[PROBLEMA PLANTEADO]: Reporta, copiadas íntegras, todas las líneas del material que contengan la palabra "Select".

+ + + + + + +

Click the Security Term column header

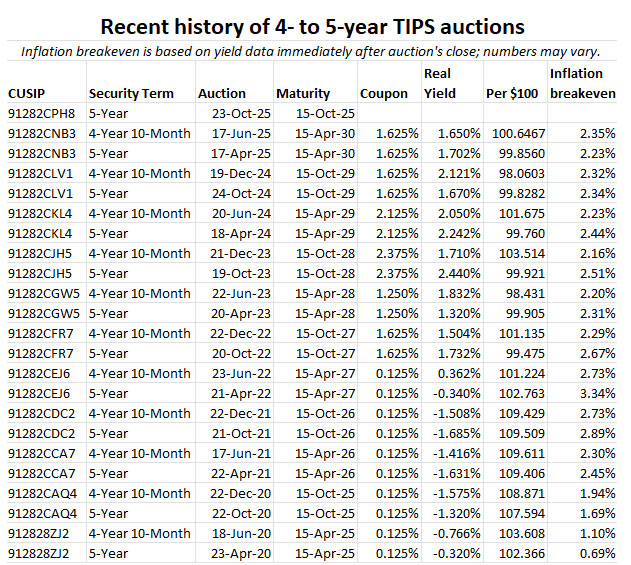(131, 93)
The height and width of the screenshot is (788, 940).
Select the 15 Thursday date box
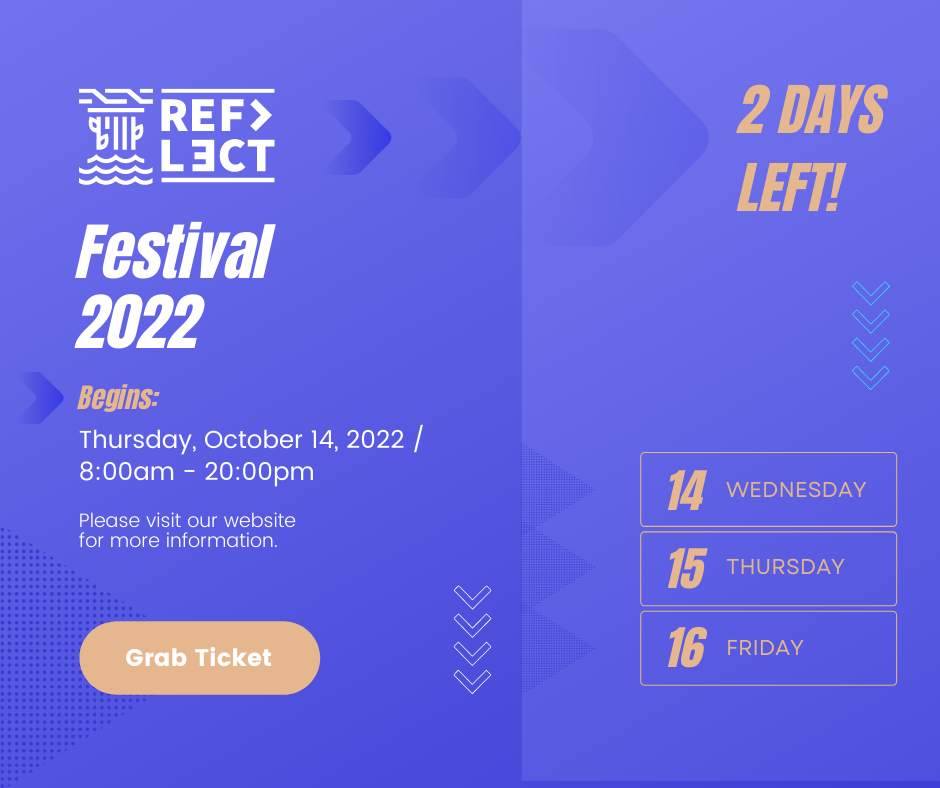(x=769, y=569)
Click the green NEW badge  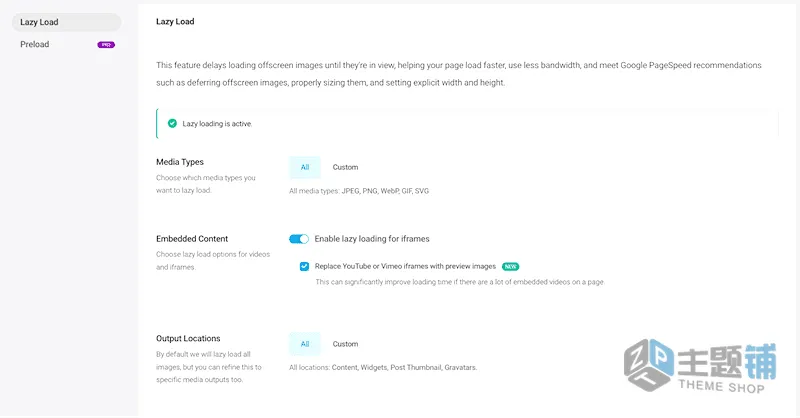pos(510,266)
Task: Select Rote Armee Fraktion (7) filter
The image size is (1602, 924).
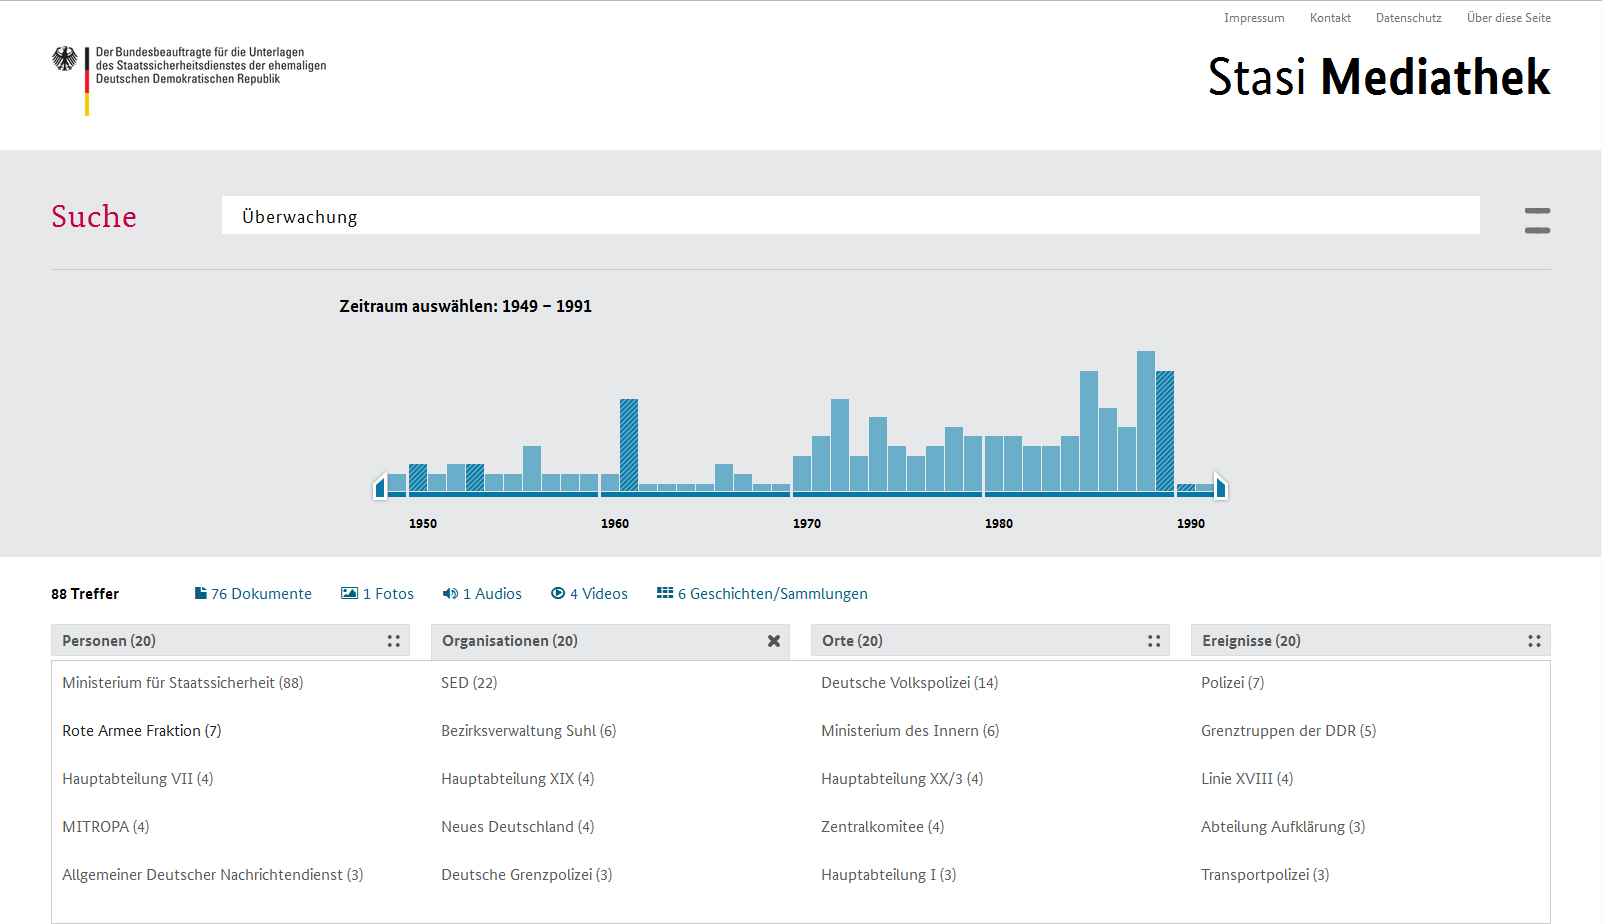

+ + + + + + +

[SOLUCIÓN COMPLETA]:
Select the 15 Thursday date box
Task: Select Rote Armee Fraktion (7) filter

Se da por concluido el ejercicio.